Hexagon
- Designer: Qualcomm
- Bits: 32-bit, 64-bit
- Introduced: 2006 (QDSP6)
- Design: 4-way multithreaded VLIW
- Type: Load–store
- Encoding: Fixed 4 byte per instruction, up to 4 instructions in VLIW multiinstruction
- Open: Proprietary

Registers
- General-purpose: 32-bit GPR: 32, can be paired to 64-bit

= Qualcomm Hexagon =

Family of digital signal processor microprocessors

Hexagon is the brand name for a family of digital signal processor (DSP) and later neural processing unit (NPU) products by Qualcomm. Hexagon is also known as QDSP6, standing for “sixth generation digital signal processor.” According to Qualcomm, the Hexagon architecture is designed to deliver performance with low power over a variety of applications.

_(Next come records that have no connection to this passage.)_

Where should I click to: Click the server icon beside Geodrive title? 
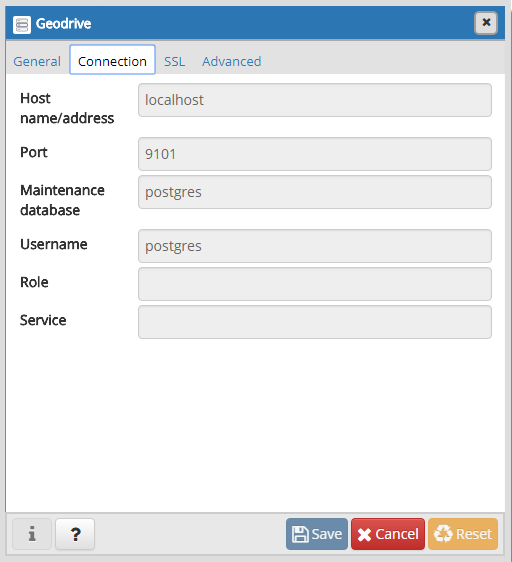click(22, 25)
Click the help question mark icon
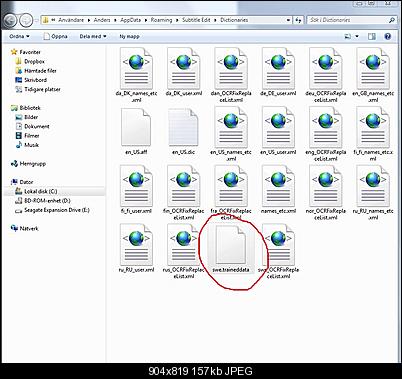This screenshot has height=379, width=402. click(387, 36)
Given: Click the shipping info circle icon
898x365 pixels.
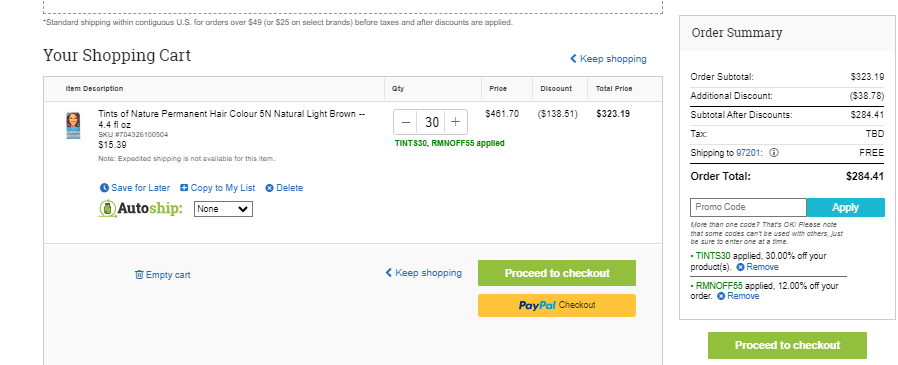Looking at the screenshot, I should pos(774,154).
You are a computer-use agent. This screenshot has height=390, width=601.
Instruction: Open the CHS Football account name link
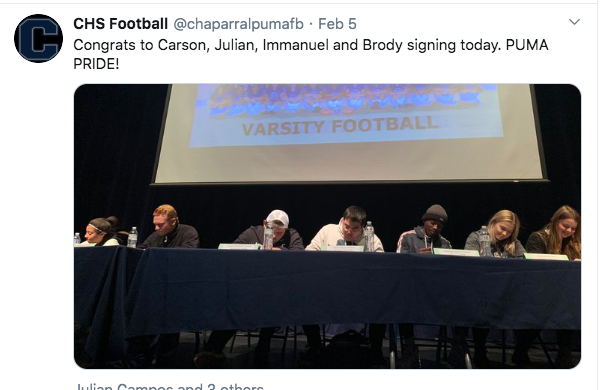coord(120,24)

Each version of Hexagon has an instruction set and a micro-architecture. These two features are intimately related.

Hexagon is used in Qualcomm Snapdragon chips, for example in smartphones, cars, wearable devices and other mobile devices and is also used in components of cellular phone networks.

== Instruction set architecture ==
Computing devices have instruction sets, which are their lowest, most primitive languages. Common instructions are those which cause two numbers to be added, multiplied or combined in other ways, as well as instructions that direct the processor where to look in memory for its next instruction. There are many other types of instructions.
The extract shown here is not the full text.